### [Work instructions]
From the line containing "The width and" through the last line of the entries, output the text exactly. Pictures stay out.

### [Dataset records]
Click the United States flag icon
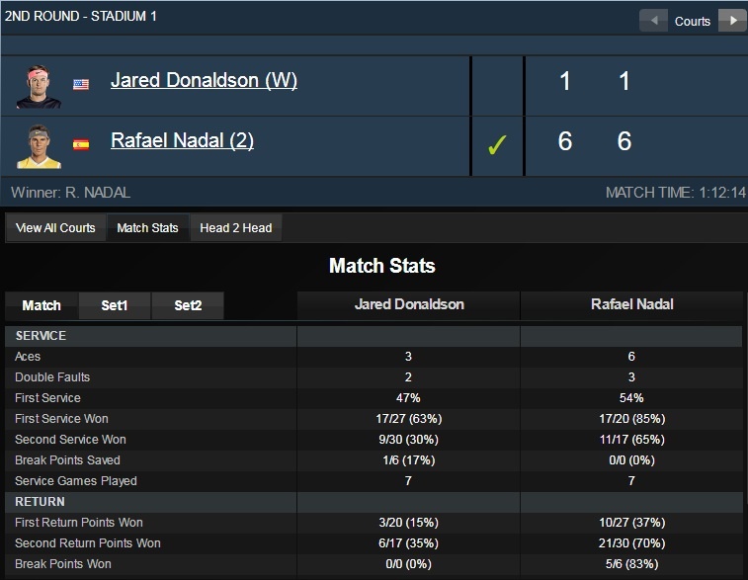Viewport: 748px width, 580px height. [81, 85]
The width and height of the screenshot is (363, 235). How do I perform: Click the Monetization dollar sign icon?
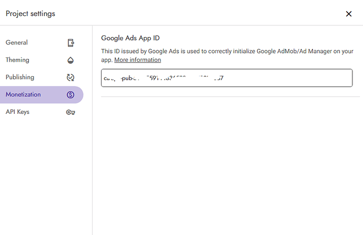tap(70, 95)
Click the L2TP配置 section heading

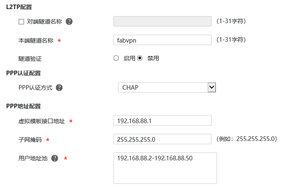pos(19,7)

### [Answer to this problem]
The width and height of the screenshot is (363, 235). How do I perform: Click the Monetization dollar sign icon?
tap(70, 95)
Click the L2TP配置 section heading

pos(19,7)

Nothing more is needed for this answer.